POLÍTICA

Vereador do PT critica vale-alimentação mas vota a favor para receber

Gustavo Almansa apontou que projeto não estava acompanhado de justificativa e impacto financeiro

Cachoeirinha – O vereador do PT, Gustavo Almansa, criticou na noite dessa quinta-feira (24), na Sessão da Câmara, a votação de projetos da Mesa Diretora criando vale-alimentação para parlamentares e dois novos cargos no Legislativo, além do realinhamento salarial de cargos em comissão.

“Eu gostaria aqui de mencionar que alguns projetos, inclusive, quase todos, eles não possuem justificativa e eles não possuem também o impacto financeiro para a Câmara Municipal. Esse é um problema bastante grave, assim, para gente que tenta ler e entender o projeto. Qual o objetivo, o que que vai melhorar, o que que tá faltando?
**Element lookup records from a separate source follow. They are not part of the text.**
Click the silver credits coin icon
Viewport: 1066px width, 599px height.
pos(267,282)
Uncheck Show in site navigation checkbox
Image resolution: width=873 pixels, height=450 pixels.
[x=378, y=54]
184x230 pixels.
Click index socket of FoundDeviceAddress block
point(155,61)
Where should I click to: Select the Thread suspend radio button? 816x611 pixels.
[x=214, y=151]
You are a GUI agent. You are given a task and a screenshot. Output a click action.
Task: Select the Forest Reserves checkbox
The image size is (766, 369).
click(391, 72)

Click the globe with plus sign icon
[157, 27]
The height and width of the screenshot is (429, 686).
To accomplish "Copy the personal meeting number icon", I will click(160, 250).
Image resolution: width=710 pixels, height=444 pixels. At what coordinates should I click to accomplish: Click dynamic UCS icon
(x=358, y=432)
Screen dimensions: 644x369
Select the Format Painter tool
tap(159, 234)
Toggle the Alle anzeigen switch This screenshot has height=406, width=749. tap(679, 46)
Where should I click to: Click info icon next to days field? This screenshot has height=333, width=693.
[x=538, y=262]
Tem um dos projetos, inclusive, que fala sobre cargos, por exemplo, a gente vê que isso aconteceu há pouco tempo, um reajuste de cargo. Hoje a gente vê mais um ajuste sem entender muito o motivo, né? O que que tá faltando aqui na Câmara? O que que não tá funcionando?”, questionou.

O vereador reclamou da estrutura do seu gabinete. “Eu, por exemplo, tô com um gabinete sem o ar-condicionado funcionando desde o final do ano passado, sem maçaneta, uma luz queimada. Se fosse para infraestrutura, eu ia votar favorável, porque é algo que tá defasado mesmo e que a gente não vê funcionando. Agora, outras áreas, a gente não consegue enxergar”, argumentou.
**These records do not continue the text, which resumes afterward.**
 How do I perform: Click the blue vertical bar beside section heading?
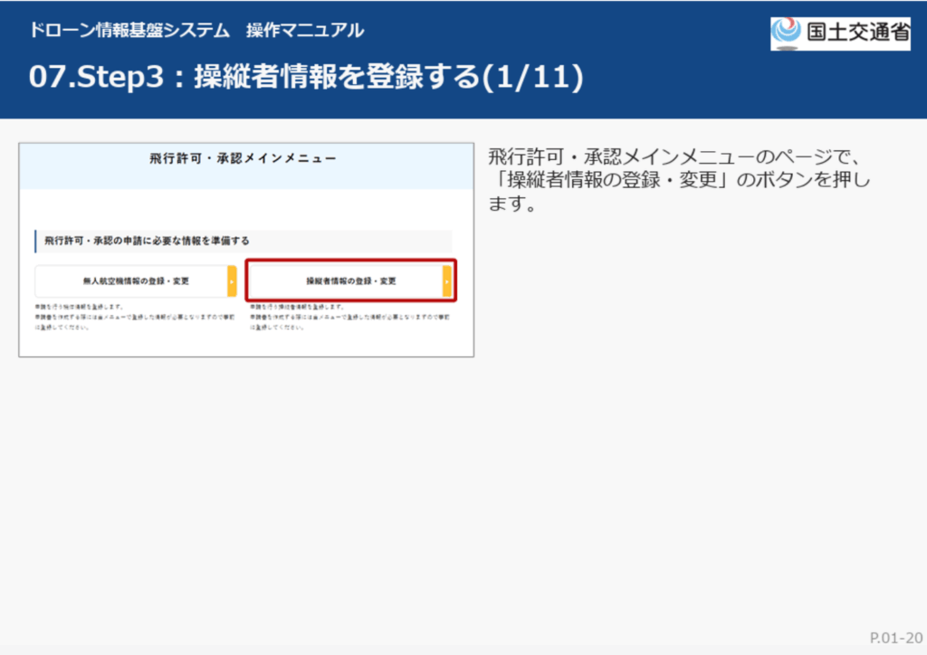pyautogui.click(x=35, y=241)
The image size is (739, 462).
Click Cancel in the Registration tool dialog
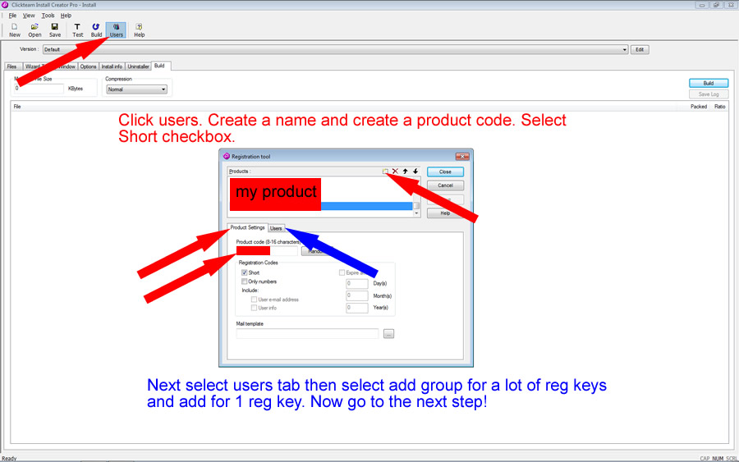pos(445,185)

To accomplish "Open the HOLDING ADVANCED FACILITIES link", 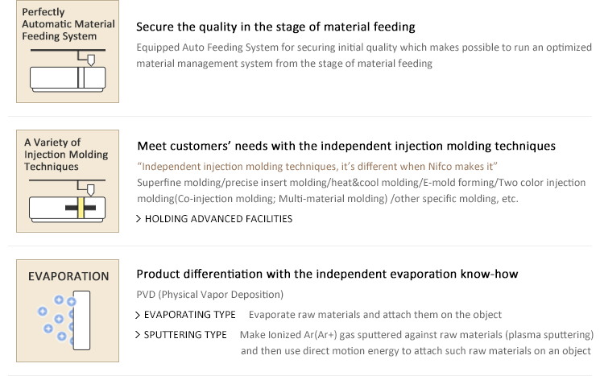I will (218, 219).
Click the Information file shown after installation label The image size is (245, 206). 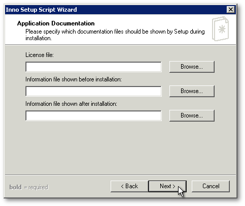point(71,104)

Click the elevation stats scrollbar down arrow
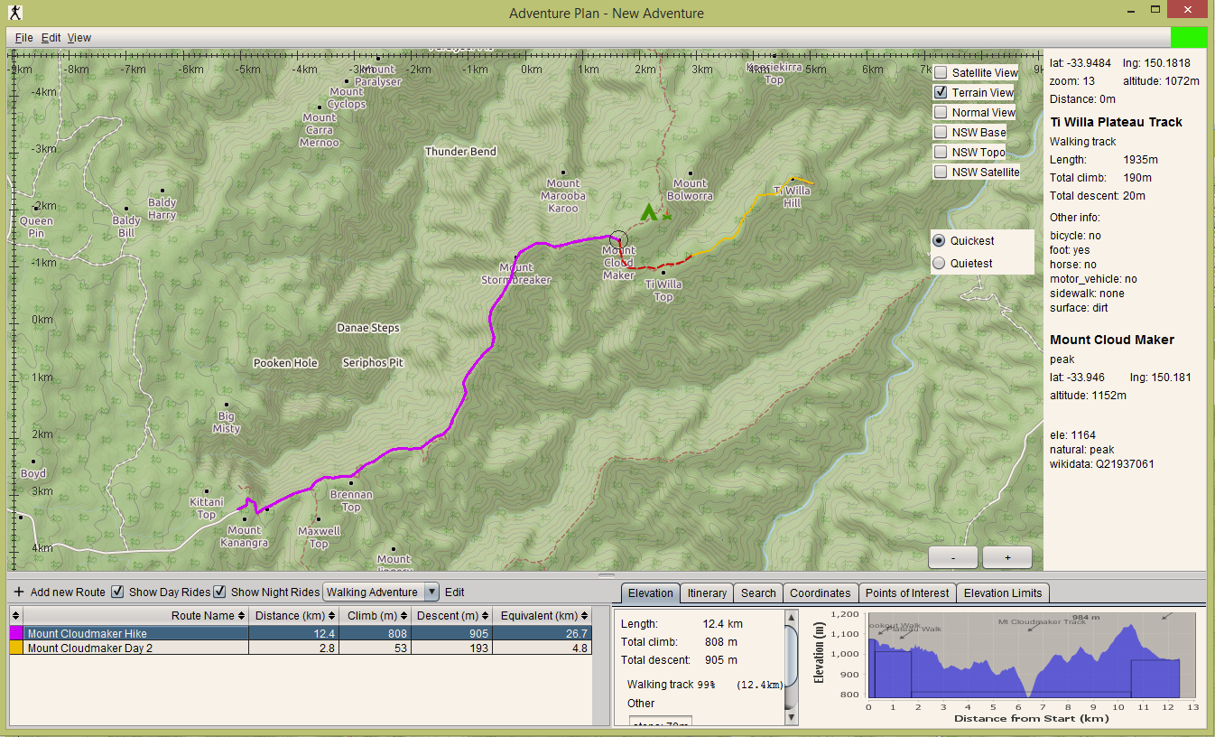point(793,717)
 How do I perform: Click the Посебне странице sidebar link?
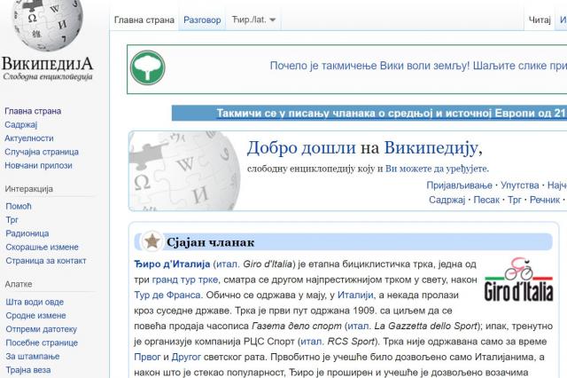pos(41,343)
Apesar da manifestação, o vereador votou favorável para receber o vale-alimentação. Ele será de 20% sobre o salário nível 6 do servidor efetivo da Câmara. Segundo a assessoria de imprensa do Legislativo, o salário é de R$ 3.823,43. O vale, então, será de R$ 765,00.


Vice-prefeito eleito pede para Gustavo renunciar ao valor

O vereador e vice-prefeito eleito, Mano do Parque, criticou o posicionamento de Gustavo e pediu para ele apresentar um requerimento à Mesa Diretora dizendo que não teria interesse em receber o vale-alimentação. O parlamentar ainda elogiou o presidente da Casa, Gilson Stuart, porque todos os projetos possuem justificativas, impactos financeiros e até pareceres jurídicos. No caso do vale-alimentação, ele é considerado legal pelo Tribunal de Contas do Estado.
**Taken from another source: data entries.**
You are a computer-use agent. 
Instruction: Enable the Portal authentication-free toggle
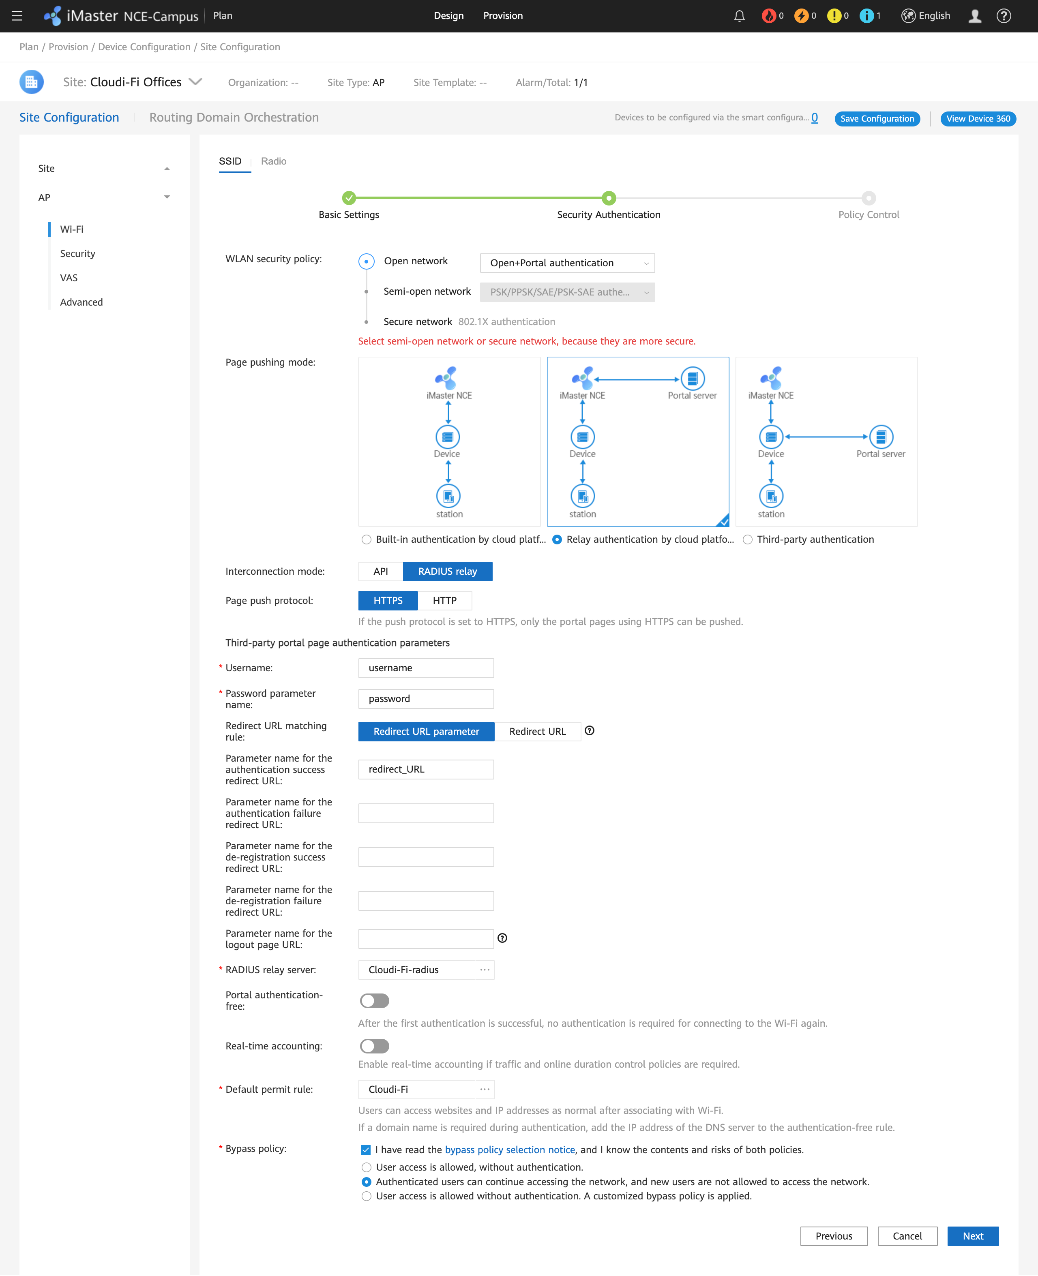[375, 1000]
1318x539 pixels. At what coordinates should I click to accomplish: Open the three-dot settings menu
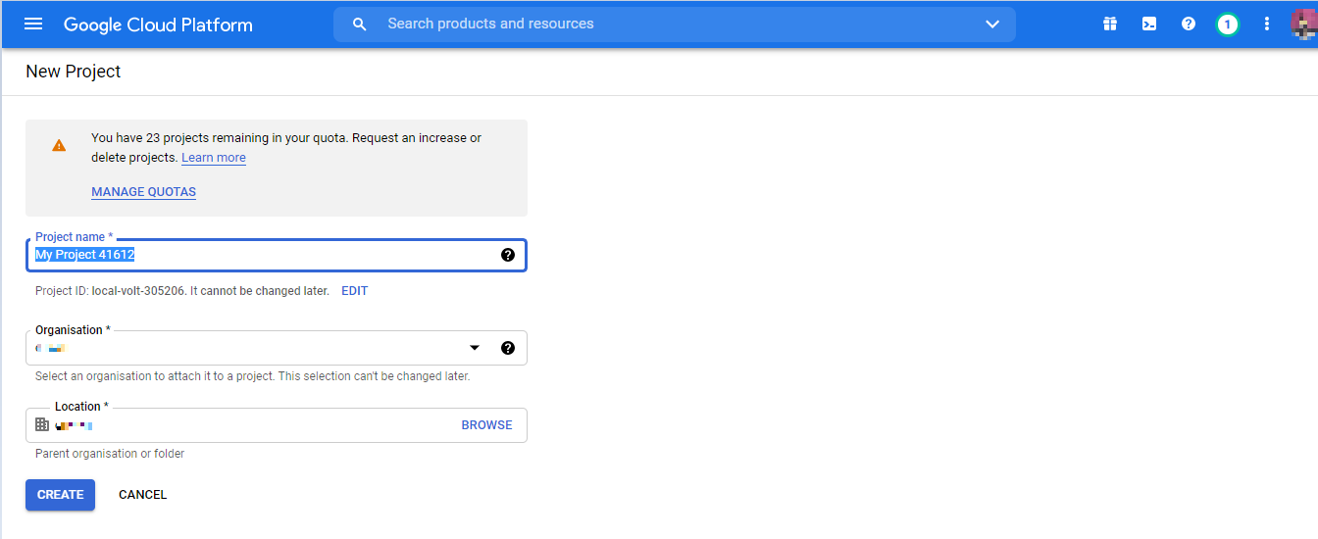tap(1267, 24)
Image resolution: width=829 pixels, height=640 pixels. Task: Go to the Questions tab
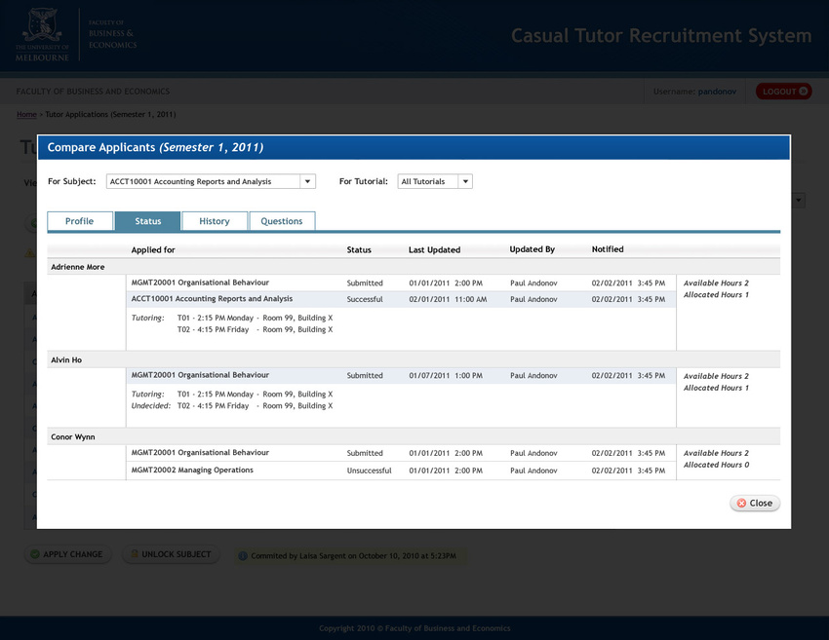282,221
“Muitas vezes a gente vem na Tribuna e fala, fala, fala contra, mas são os primeiros a pegar. Faz um requerimento e você diz: Ó, eu não quero receber o aumento que vai ser dado hoje. Aí a gente resolve a situação. E os senhores podem fazer os videozinhos de vocês, para botar na mídia, para dizer que vocês são os santos, que vocês são os caras, entendeu?”, disse Mano, salientando que parlamentares do PT são os primeiros a bater na porta da presidência da Câmara para pedir o preenchimento de cargos criados.

Já Flávio Cabral lembrou que Gustavo faz parte da Mesa Diretora e que deveria saber os detalhes dos projetos apresentados por ela. Segundo ele, a justificativa, impacto financeiro e parecer foram cadastrados no sistema interno de acesso ao vereadores e quem acessou pode conferir os dados.